Identification of Feronia-interacting proteins in Arabidopsis thaliana

• Published in: Genes & genomics Vol. 44; no. 12; pp. 1477 - 1485
• Main Authors: Choi, Jae-Han, Kim, Ji-Woo, Oh, Man-Ho
• Format: Journal Article
• Language: English
• Published: Singapore Springer Nature Singapore 01.12.2022; Springer; Springer Nature B.V
• Subjects: Amino acid sequence; Analysis; Animal Genetics and Genomics; Arabidopsis - metabolism; Arabidopsis Proteins - genetics; Arabidopsis Proteins - metabolism; Arabidopsis thaliana; Biomedical and Life Sciences; Complementation; Deletion mutant; DNA binding proteins; Genetic aspects; Genetic transcription; Human Genetics; Intracellular signalling; Kinases; Life Sciences; Microbial Genetics and Genomics; Nucleotide sequence; Peptide Hormones - genetics; Peptide Hormones - metabolism; Peptides; Phosphorylation; Phosphotransferases - genetics; Phosphotransferases - metabolism; Plant genetics; Plant Genetics and Genomics; Plant growth; Plant immunity; Proteins; Recombinant proteins; Research Article; Transcription factors; FERONIA; IQ-DOMAIN 7; Armadillo; Heteroglycan glucosidase 1; Leucine-rich repeat receptor-like kinase (LRR-RLK); U-BOX 9; Nicotiana benthamiana
• ISSN: 1976-9571; 2092-9293
• DOI: 10.1007/s13258-022-01292-3

Background Plant growth and development are complex processes modulated by numerous genes, transcription factors, hormones, and peptides.
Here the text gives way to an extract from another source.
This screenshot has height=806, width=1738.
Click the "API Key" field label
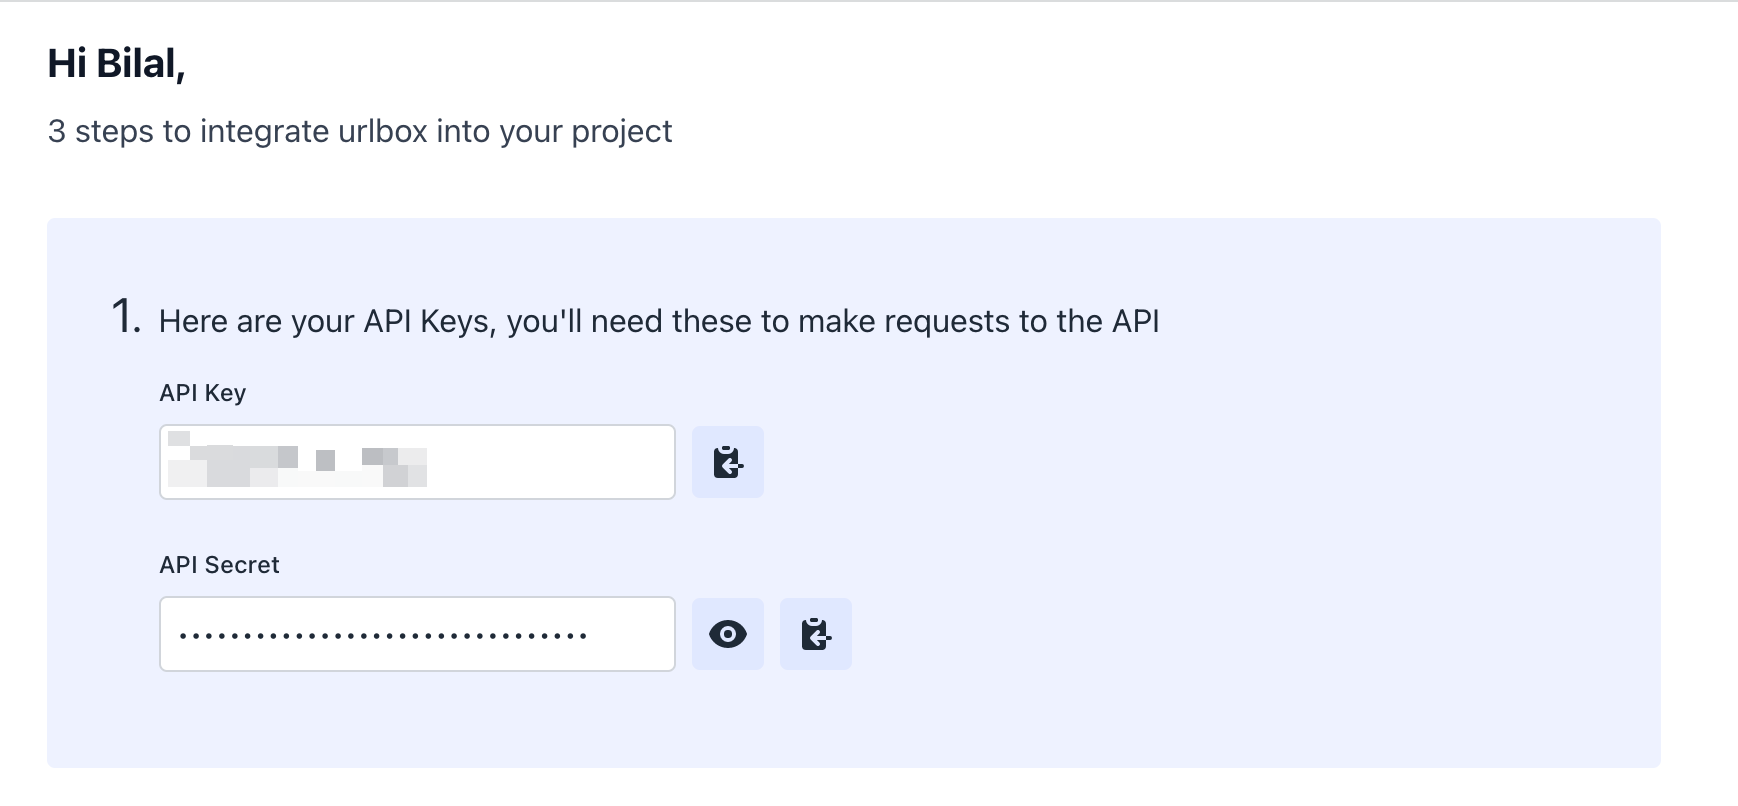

Several reports implicate the membrane-localized Catharanthus roseus receptor-like kinase1 (CrRLK1L) protein, FERONIA (FER), involved in plant development. However, protein targets of FER remain poorly characterized. Objective FER recombinant proteins were analyzed, and FER-interacting proteins were identified, to better understand the function of the Arabidopsis thaliana FER ( AtFER ) gene in plant development. Methods AtFER-interacting proteins were identified through Yeast-Two Hybrid (Y2H) and validated by bimolecular fluorescence complementation (BiFC). Autophosphorylation activity was evaluated in AtFER site-directed and deletion mutants. Results AtFER cytoplasmic kinase domain (Flag-FER-CD) is autophosphorylated at the Thr residue (s), with T559 and T664 as important sites for AtFER kinase activity. In addition, the carboxy terminal region is essential for AtFER kinase activity. Y2H identified an Armadillo (ARM)-repeat protein (At4g16490) with tandem copies of a degenerate protein sequence motif, a U-BOX 9 (PUB9, At3g07360), IQ-DOMAIN 7 (IQD7, At1g17480), and heteroglycan glucosidase 1 (HGL1, At3g23640) as AtFER-interacting proteins. BiFC confirmed the in vivo interactions between these four proteins and AtFER in tobacco ( Nicotiana benthamiana ) leaf transient expression assays. The RAPID ALKALINIZATION FACTOR1 (RALF1) peptide, which is a FER ligand, induced the expression of genes encoding the four AtFER-interacting proteins. Conclusion The AtFER-interacting proteins identified in this study are likely involved in FER-mediated intracellular signaling pathways that are essential in plant growth and development, and possibly plant immunity.